Parts in the post, pt. 51

Is Trance back? Or at least to come back? This question has been discussed on several forums spread over the whole internet thousands of times before and it seems like no-one denies a revival which is to come for sure, but what Holy Ghost deliver with their new / old untitled release on the new label Flying Circus – cat.no. 001 - is a massive hint that we’re at least not too far away from that. One track delivered on the one-sided half of this 2x12” here which must be an old original tune from the early 90‘s featuring deep, hypnotic sounds and most important a dreamy, beautiful piano line of pure innocence – as classical as this has been a blueprint for a whole genre back in the days. This is what Trance is like or at least was meant to be – timeless, melodic and still hypnotic dance music, drifting away through barriers of space and time. Disc 2 offers two remixes of unnamed origin transferring these vibes to a more recent context. While the “Label Side” serves a deep grooving flow accompanied by sparkling sounds and decent, ever building string arrangements plus a sweet chicago’esque bassline which is pure sex, the flipside is on a minimalistic tip reflecting a contemporary agreement on the state of how Minimal House / Techno sounds today that is proved right by labels like Audiomatique or similar, which kind of do refer to specific “Jack” elements of the past as well as deep, detroit’ish influences of today. This release surely is a nice example of how thrilling club music still is after all these years and how easily some tunes stand the test of time. Will be heard on dancefloors for ages.

What a storming release! Austria-based imprint Hirntrust Grind Media comes up with a new, onesided 7” , once again limited to less than 250 copies.
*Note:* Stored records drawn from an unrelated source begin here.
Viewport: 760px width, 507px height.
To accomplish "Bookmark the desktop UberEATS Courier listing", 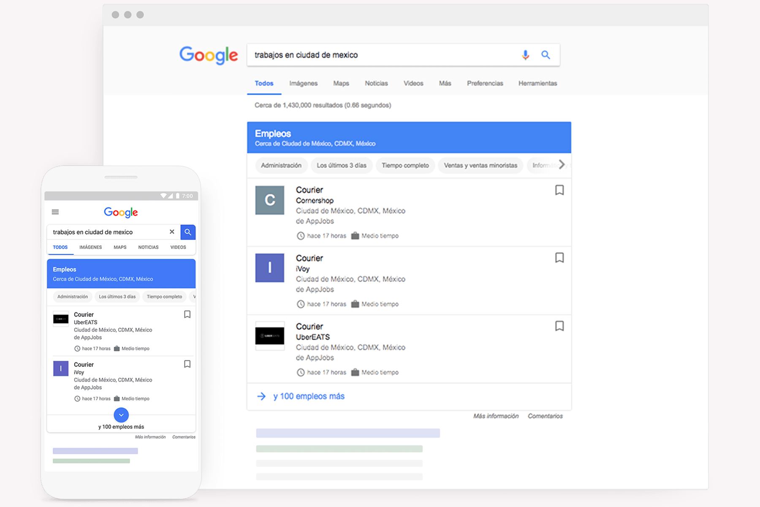I will click(x=559, y=326).
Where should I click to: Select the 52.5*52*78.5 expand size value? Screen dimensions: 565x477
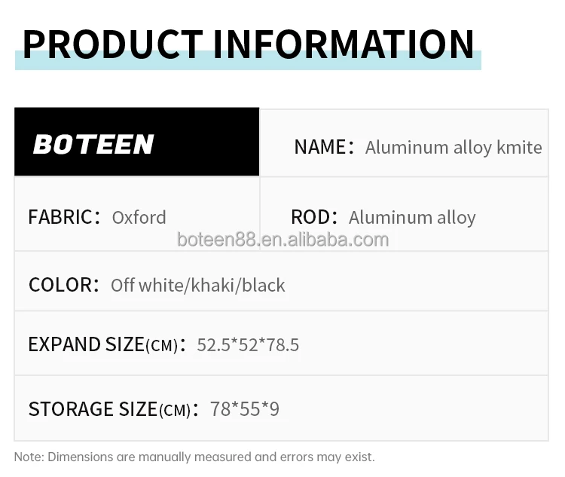248,345
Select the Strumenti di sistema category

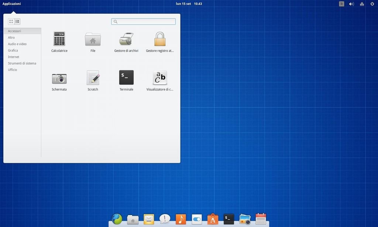[x=22, y=63]
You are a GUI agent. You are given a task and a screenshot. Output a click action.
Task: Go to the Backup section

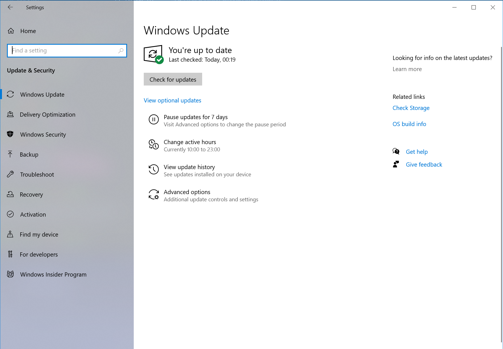tap(29, 154)
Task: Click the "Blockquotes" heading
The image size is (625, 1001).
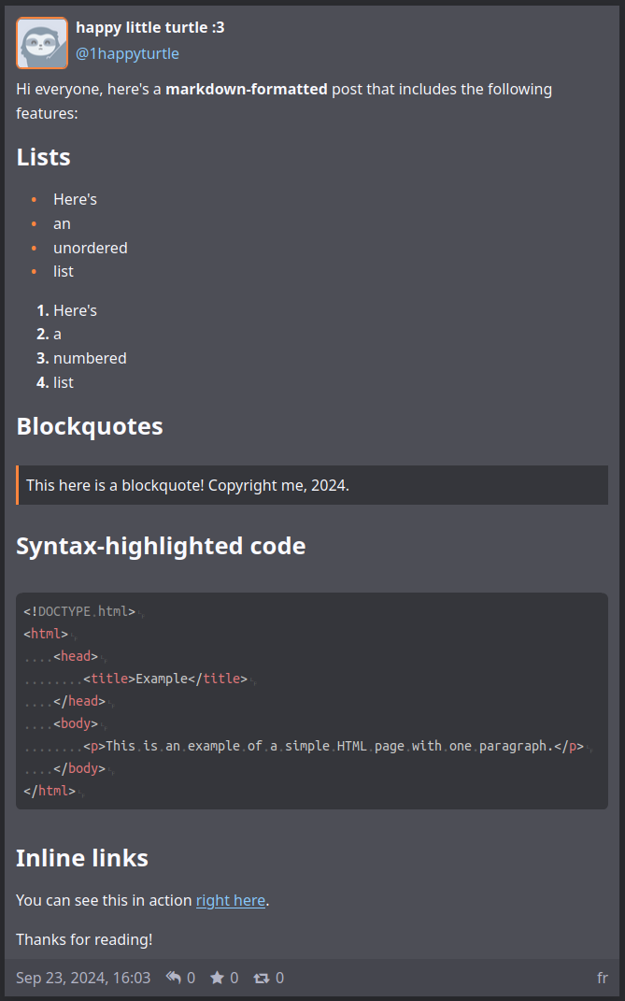Action: (90, 426)

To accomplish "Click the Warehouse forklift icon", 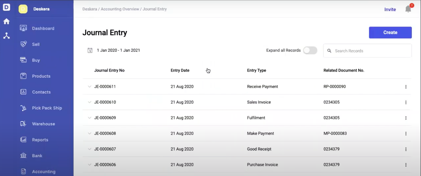I will tap(23, 124).
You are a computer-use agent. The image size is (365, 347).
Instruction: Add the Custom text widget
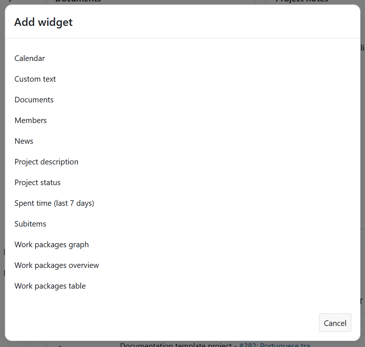[35, 79]
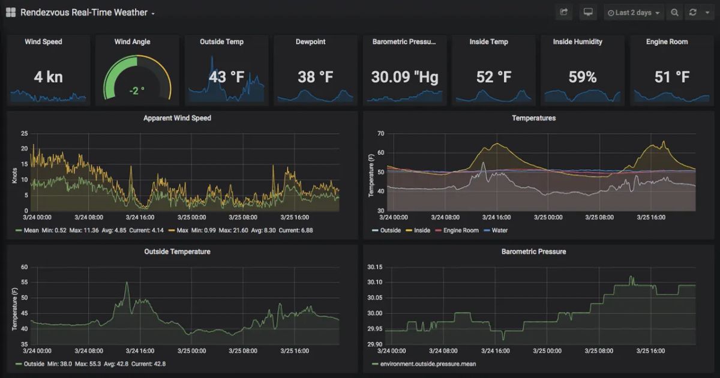Enable kiosk mode via the monitor icon
720x378 pixels.
[x=588, y=12]
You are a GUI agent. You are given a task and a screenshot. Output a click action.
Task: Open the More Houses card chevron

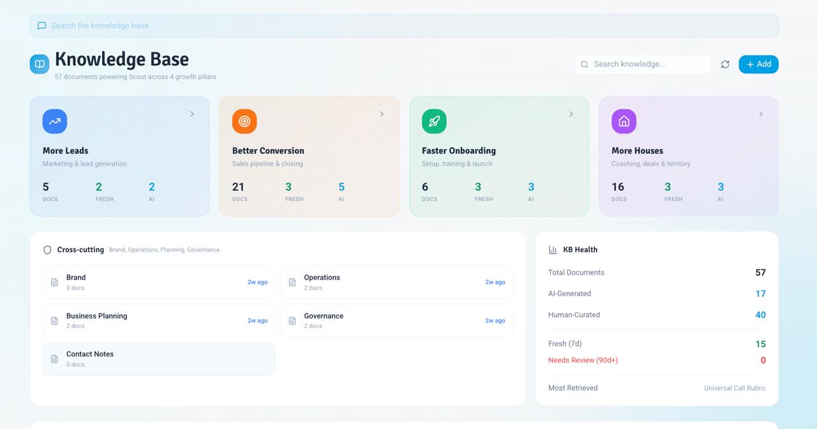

Responsible for the sonic art, this unbelievable eruption of violence named “Mushimamire” is the japenese artist Maruosa, melting genres like Digital Hardcore, Noize, Breakcore as well as Grind-/Crustcore into three short but ultra-intense tunes that do redefine brutality in early 2007 like no other tracks around. Pure information overdose – imagine Atari Teenage Riot layered on top of Lolita Storm played on on 78 RPM. Sickness.

Alexey Filin a.k.a. DP-6 is responsible for cat.no. 020 of Super 6 Goodies named "Tech Support E.P.", which serves at least four excellent Club Techno tunes of timeless quality that are about to work every dancefloor right, no matter if played as prime time bangers or decent late night work outs. All ravers of the old skool will defo love this stuff as this is quite similar to what BFBS-hero and alltime legend Steve Mason used to spread airwise back in '94 / '95. Check!